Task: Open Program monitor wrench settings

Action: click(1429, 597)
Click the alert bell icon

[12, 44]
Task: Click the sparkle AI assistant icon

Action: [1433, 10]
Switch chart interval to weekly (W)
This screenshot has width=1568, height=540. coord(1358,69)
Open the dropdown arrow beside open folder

+-------+

**Problem description**. A word-for-word transcription of all the data is needed.

**Task result**.
Task: Open Program monitor wrench settings

Action: click(1429, 597)
Click the alert bell icon

[12, 44]
Task: Click the sparkle AI assistant icon

Action: [1433, 10]
Switch chart interval to weekly (W)
This screenshot has width=1568, height=540. coord(1358,69)
Open the dropdown arrow beside open folder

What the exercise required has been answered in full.